Market broadly lower; Oasis, other energy credits hit especially hard; primary quiet

By Paul Deckelman and Paul A. Harris

New York, Jan. 13 – The high-yield market was broadly lower on Wednesday, following the lead of equities, which slid amid investor worries about weak energy prices, lackluster U.S. corporate earnings and continued stagnation in the global economy.

As has been the case so often in recent weeks and months, the downside ride was led by energy credits – even though domestic crude oil prices seemed to steady after a long drop, posting their first gain for the year, albeit a small one.

That was not enough to help the likes of Oasis Petroleum Inc., whose 2022 notes were both the most active issue and the biggest loser of the day in Junkbondland.

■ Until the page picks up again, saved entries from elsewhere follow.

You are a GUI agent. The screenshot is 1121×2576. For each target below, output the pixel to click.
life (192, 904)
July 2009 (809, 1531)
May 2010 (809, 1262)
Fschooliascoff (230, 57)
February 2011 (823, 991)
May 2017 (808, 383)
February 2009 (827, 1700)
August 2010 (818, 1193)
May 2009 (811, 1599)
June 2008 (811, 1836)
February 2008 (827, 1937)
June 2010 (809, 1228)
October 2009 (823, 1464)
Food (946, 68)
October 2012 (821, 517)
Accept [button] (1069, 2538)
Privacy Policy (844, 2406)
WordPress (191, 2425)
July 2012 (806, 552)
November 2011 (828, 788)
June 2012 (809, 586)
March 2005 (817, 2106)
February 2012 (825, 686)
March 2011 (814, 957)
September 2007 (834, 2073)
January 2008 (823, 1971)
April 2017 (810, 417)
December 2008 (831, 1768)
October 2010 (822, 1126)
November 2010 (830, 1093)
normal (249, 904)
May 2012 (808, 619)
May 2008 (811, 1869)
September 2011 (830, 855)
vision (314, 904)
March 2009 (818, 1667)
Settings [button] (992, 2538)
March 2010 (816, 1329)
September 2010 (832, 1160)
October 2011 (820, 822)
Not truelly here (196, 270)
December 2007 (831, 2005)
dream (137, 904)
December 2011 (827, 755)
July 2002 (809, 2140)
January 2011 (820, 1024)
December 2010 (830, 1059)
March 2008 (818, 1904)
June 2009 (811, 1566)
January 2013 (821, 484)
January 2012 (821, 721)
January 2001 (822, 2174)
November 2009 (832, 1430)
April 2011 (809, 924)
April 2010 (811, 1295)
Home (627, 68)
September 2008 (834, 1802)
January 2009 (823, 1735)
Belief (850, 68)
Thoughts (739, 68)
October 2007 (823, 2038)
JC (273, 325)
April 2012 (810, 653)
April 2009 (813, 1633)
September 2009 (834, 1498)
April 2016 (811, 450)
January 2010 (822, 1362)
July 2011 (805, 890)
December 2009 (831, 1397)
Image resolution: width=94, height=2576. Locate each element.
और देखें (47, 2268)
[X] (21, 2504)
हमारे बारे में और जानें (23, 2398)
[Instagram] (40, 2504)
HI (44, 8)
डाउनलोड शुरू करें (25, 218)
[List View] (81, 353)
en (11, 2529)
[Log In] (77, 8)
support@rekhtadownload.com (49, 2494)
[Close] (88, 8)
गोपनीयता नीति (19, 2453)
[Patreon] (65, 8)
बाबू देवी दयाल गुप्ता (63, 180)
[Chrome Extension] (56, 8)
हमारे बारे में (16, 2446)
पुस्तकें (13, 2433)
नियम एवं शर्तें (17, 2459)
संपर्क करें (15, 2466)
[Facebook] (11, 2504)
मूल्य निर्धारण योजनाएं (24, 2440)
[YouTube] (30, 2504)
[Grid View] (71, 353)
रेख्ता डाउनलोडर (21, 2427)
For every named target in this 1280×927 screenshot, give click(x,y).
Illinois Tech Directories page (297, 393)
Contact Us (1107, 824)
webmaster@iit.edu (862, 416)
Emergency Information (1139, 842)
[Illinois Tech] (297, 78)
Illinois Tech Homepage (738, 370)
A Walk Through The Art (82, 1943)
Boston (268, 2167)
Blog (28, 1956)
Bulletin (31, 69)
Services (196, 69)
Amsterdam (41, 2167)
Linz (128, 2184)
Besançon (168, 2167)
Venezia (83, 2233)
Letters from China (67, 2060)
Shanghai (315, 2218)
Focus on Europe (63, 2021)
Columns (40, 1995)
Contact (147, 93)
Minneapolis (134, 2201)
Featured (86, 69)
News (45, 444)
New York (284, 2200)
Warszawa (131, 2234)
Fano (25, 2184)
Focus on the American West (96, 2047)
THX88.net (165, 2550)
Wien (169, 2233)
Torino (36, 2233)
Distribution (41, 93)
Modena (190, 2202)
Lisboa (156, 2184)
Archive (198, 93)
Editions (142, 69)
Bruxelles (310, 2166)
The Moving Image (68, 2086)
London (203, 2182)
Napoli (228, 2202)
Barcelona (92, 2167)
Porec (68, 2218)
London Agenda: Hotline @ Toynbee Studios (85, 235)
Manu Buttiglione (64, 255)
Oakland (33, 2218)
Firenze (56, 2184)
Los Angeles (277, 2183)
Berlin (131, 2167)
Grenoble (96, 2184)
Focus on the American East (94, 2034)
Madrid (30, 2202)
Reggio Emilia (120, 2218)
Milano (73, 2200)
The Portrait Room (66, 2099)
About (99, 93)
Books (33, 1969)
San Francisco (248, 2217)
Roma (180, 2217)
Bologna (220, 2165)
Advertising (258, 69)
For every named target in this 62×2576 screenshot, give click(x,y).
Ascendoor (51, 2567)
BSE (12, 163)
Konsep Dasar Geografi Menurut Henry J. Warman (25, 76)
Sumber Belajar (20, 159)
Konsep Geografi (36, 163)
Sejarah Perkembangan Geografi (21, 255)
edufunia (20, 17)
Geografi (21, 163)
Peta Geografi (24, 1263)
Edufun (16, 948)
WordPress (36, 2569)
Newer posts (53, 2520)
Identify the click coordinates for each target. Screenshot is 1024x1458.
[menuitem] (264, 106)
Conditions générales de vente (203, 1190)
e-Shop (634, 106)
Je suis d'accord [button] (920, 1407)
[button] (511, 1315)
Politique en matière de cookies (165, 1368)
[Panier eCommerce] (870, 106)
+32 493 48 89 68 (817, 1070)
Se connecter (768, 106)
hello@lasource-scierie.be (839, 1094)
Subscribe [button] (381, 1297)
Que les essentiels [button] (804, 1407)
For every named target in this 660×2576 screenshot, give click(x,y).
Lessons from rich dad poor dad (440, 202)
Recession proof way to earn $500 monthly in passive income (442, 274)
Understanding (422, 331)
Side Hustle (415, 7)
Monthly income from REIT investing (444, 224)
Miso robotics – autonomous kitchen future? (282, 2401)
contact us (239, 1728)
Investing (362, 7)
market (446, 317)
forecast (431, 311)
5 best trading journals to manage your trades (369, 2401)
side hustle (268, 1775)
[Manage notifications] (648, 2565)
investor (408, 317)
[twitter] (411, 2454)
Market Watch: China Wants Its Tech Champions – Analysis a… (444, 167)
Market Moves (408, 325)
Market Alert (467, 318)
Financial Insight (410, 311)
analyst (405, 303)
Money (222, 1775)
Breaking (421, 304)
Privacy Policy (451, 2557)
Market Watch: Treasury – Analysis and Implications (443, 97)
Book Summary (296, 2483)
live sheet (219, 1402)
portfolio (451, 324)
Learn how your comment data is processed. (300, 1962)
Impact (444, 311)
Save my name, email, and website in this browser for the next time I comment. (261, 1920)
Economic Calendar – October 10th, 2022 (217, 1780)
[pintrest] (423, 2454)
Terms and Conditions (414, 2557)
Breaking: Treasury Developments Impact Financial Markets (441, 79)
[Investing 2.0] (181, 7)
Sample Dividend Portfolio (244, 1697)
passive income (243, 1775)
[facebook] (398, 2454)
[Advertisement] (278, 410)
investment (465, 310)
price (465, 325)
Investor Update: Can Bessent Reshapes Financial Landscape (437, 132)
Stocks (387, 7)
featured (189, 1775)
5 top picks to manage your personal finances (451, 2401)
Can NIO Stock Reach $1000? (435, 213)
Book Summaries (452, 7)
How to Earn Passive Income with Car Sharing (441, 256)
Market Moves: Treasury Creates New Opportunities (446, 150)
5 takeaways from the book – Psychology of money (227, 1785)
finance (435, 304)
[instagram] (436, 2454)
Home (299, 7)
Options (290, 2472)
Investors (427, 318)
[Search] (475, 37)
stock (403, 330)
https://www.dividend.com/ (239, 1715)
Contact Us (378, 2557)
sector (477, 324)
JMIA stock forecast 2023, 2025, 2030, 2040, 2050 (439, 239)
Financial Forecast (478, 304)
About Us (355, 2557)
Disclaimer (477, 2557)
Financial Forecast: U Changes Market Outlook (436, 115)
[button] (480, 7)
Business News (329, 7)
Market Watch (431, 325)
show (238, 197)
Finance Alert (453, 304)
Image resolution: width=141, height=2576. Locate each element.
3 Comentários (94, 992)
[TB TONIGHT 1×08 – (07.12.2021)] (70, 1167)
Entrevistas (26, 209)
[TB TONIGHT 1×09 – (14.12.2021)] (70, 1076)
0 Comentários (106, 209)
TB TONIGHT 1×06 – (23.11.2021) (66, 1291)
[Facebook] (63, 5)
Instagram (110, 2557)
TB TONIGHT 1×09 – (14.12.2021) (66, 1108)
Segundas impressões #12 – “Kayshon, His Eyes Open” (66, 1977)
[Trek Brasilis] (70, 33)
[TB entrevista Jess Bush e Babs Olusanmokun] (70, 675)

Other familiar downside names from that same oil and natural gas exploration and production company sector included Chesapeake Energy Corp., California Resources Corp. and EP Energy Corp.

Companies providing services to the E&P companies, such as Weatherford International plc and Transocean Inc. were also lower.

The weakness carried over into non-energy names as well. One such loser was metals mining company FMG Resources Pty. Ltd.

Even away from energy and commodities names, weakness was widespread. American Axle & Manufacturing Inc.’s bonds and shares plunged after the automotive components manufacturer released disappointing earnings guidance.

Traders also noted lower prices among healthcare names such as hospital operators Community Health Systems Inc., Tenet Healthcare Corp. and HCA Inc., as well as drug manufacturer Valeant Pharmaceuticals International Inc.

Primary activity remained muted, with no new U.S. dollar-denominated deals seen having been announced or priced.

Statistical measures of junk market performance turned lower across the board on Wednesday, after having been mixed over the previous three sessions. It was the third lower session out of the last six; the indicators had turned mixed on Friday and stayed that way on Monday and Tuesday, after having been lower all around last Wednesday and Thursday.

Telecom Italia prices

As on Tuesday, the sole speculative-grade deal to clear on Wednesday came from a European issuer.

Telecom Italia SpA priced a €750 million issue of 3 5/8% eight-year senior notes (Ba1/BB+/BBB-) at a 305 basis points spread to mid-swaps on Wednesday.

The spread came on top of final spread talk which had been revised from earlier talk of 305 to 310 bps.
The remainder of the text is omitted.